Speaking of, Collins seems to like killing characters too. Let's not forget that the author is God of the story—she controls who lives, who dies, and who does what; we're left to hope that there's some logic governing it all. We certainly didn't get much logic with the hatchet job Collins pulls on Gale in books 1 and 2, so expectations are hardly high. Her treatment of Katniss and Peeta in Mockingjay isn't much better, but by this point that's par for the course. But when Collins pulls out all the stops and kills Prim, any semblance of logic is completely lost. Why purpose does her death serve? Is this Collins' way of warning us that Gale's a sociopath-in-the-making? I can't figure it out. Even if Collins intended for this death to have wide-ranging consequences, Katniss is over it bizarrely quickly. What is this supposed to say about her? What's the point of having Gale in the trilogy in the first place?

It's not just Prim's death, though; the entire ending is poorly plotted. Katniss valiantly fights her way into the Capitol only to be knocked out by an explosion. By the time she comes to, everything's over rather anticlimactically. Then Katniss decides—apparently on a whim, because there's really no rationale given here—to murder someone for kicks. What's more, she's applauded for her actions! (What a great message to send to Collins' readers!) Then Gale disappears off to who-knows-where (the poor guy is such a useless character that his send-off isn't even shown—it's a throwaway line courtesy of Katniss), Katniss' mother also drops off the map completely (seriously, did Collins' editors not pick up on these unresolved arcs?), and Katniss and Peeta decide that they don't actually want to tear each other's faces off and instead want to have cute kids and live happily ever after. Riiight.

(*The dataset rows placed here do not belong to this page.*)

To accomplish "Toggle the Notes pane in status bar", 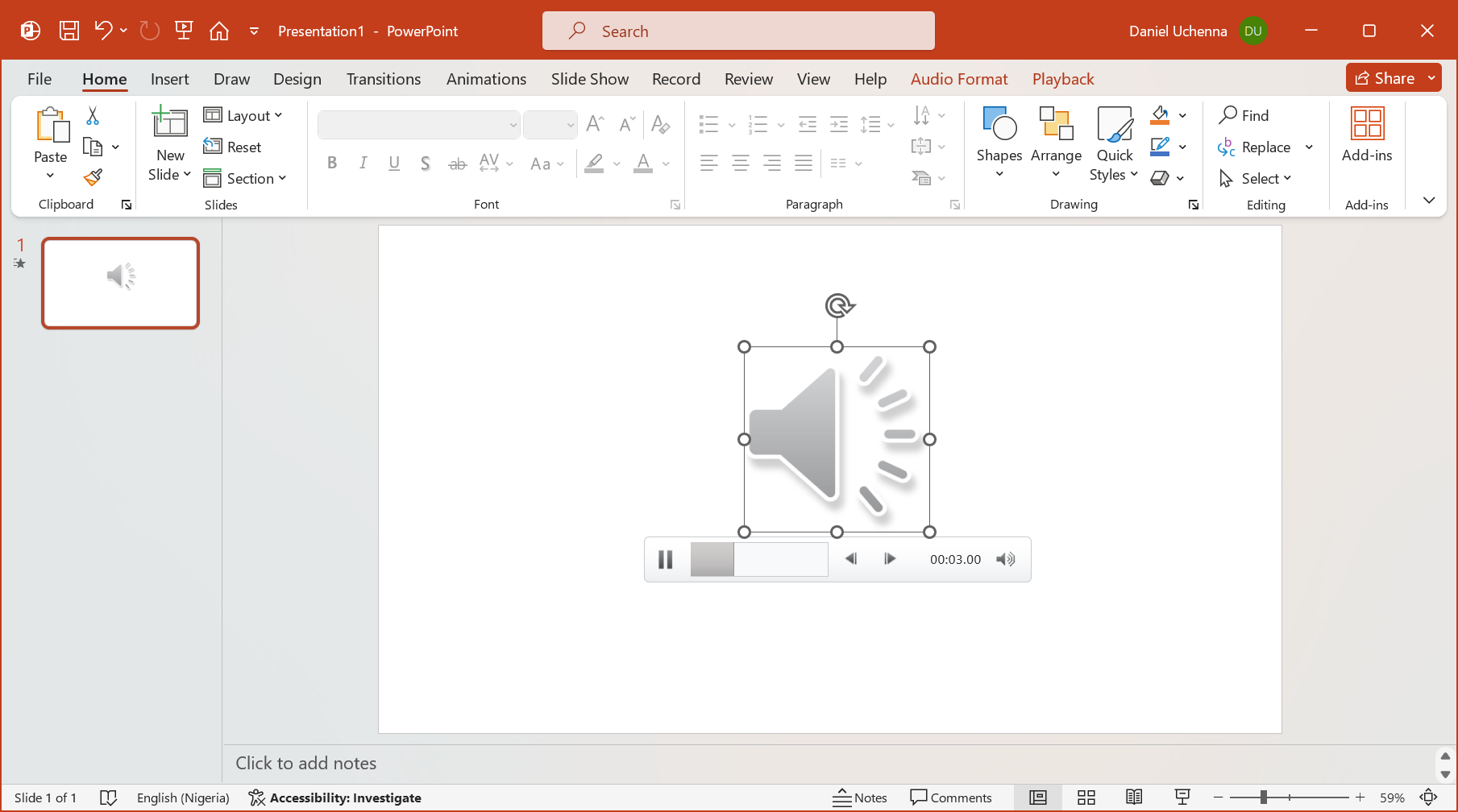I will click(x=860, y=798).
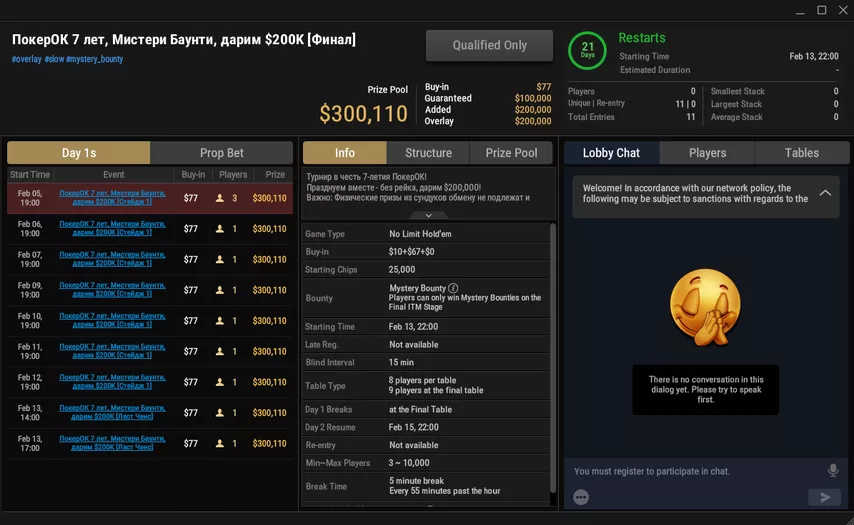Viewport: 854px width, 525px height.
Task: Click the Mystery Bounty info icon
Action: [x=453, y=288]
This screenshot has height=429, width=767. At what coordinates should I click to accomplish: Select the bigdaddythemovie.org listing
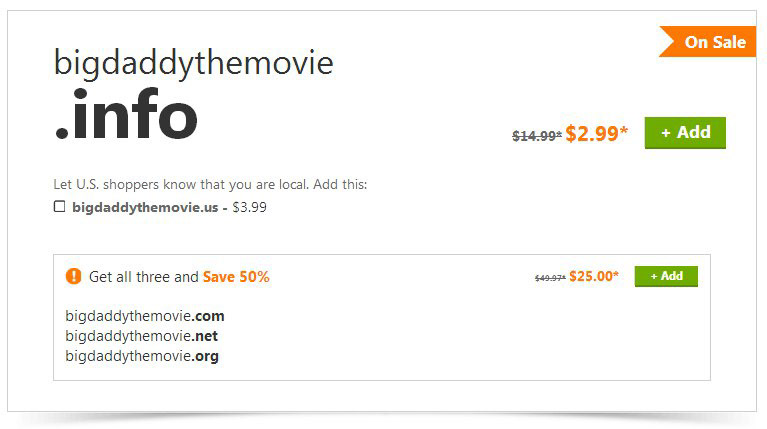(142, 356)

In previous reviews I explained that this ending was telegraphed from the end of the first book, so I'm not going to repeat my arguments here. I was a bit disappointed though—for an ending that had been hyped for so long—really since midway through the second novel—it lacks punch. It reads much like the ending to the final Harry Potter book, or even a bit like the last few minutes of LOST: an emotional character moment that comes at the expense of plot and character arc resolution.

I've read many a review on Goodreads complaining that Collins dropped the ball with Mockingjay. There's some truth to that assertion (the characterization is particularly bad this time around), but in truth Collins never bothered to pick the ball up in the first place. The majority of Mockingjay's problems were there from the beginning; after a thousand pages, they become so amplified, so glaringly obvious that even the most casual readers pick up on them and rightfully complain.

Expect the film version to be split into two parts, even though Collins hardly provides enough material for one 120-minute adaptation. So it goes.